[Start TASK INPUTS]

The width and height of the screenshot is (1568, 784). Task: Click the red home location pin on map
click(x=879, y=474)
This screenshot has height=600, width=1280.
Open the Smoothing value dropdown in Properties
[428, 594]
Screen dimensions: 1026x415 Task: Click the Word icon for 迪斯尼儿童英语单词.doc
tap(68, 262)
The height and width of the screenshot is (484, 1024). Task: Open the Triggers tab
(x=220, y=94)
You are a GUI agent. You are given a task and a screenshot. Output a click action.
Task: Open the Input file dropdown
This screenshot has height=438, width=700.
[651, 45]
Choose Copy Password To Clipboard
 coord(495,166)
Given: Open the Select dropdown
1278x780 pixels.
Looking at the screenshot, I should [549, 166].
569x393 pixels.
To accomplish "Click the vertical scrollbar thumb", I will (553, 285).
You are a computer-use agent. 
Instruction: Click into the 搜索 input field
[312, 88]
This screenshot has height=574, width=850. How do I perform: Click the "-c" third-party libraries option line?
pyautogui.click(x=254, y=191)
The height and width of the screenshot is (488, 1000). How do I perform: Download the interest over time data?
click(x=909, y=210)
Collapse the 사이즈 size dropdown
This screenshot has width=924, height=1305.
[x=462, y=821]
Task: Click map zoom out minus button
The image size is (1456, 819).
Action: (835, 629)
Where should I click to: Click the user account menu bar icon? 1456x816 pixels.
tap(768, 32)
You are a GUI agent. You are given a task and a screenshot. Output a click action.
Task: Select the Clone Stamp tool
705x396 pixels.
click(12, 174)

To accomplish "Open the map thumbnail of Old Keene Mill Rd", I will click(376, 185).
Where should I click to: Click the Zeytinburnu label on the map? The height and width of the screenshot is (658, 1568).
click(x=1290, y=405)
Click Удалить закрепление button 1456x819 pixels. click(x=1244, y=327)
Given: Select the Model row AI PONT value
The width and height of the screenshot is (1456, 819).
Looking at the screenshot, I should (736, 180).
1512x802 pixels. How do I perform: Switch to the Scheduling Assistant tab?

[End TASK INPUTS]

WRITTEN REQUEST :: Copy all of the material above word for word, keeping every line as it appears.

RESULT FOR THIS EXERCISE ::
The width and height of the screenshot is (1568, 784). Task: Click the red home location pin on map
click(x=879, y=474)
This screenshot has height=600, width=1280.
Open the Smoothing value dropdown in Properties
[428, 594]
Screen dimensions: 1026x415 Task: Click the Word icon for 迪斯尼儿童英语单词.doc
tap(68, 262)
The height and width of the screenshot is (484, 1024). Task: Open the Triggers tab
(x=220, y=94)
You are a GUI agent. You are given a task and a screenshot. Output a click action.
Task: Open the Input file dropdown
This screenshot has height=438, width=700.
[651, 45]
Choose Copy Password To Clipboard
 coord(495,166)
Given: Open the Select dropdown
1278x780 pixels.
Looking at the screenshot, I should [549, 166].
569x393 pixels.
To accomplish "Click the vertical scrollbar thumb", I will (553, 285).
You are a computer-use agent. 
Instruction: Click into the 搜索 input field
[312, 88]
This screenshot has height=574, width=850. How do I perform: Click the "-c" third-party libraries option line?
pyautogui.click(x=254, y=191)
The height and width of the screenshot is (488, 1000). How do I perform: Download the interest over time data?
click(x=909, y=210)
Collapse the 사이즈 size dropdown
This screenshot has width=924, height=1305.
[x=462, y=821]
Task: Click map zoom out minus button
The image size is (1456, 819).
Action: (835, 629)
Where should I click to: Click the user account menu bar icon? 1456x816 pixels.
tap(768, 32)
You are a GUI agent. You are given a task and a screenshot. Output a click action.
Task: Select the Clone Stamp tool
705x396 pixels.
click(12, 174)

To accomplish "Open the map thumbnail of Old Keene Mill Rd", I will click(376, 185).
Where should I click to: Click the Zeytinburnu label on the map? The height and width of the screenshot is (658, 1568).
click(x=1290, y=405)
Click Удалить закрепление button 1456x819 pixels. click(x=1244, y=327)
Given: Select the Model row AI PONT value
The width and height of the screenshot is (1456, 819).
Looking at the screenshot, I should (736, 180).
1512x802 pixels. How do I perform: Switch to the Scheduling Assistant tab?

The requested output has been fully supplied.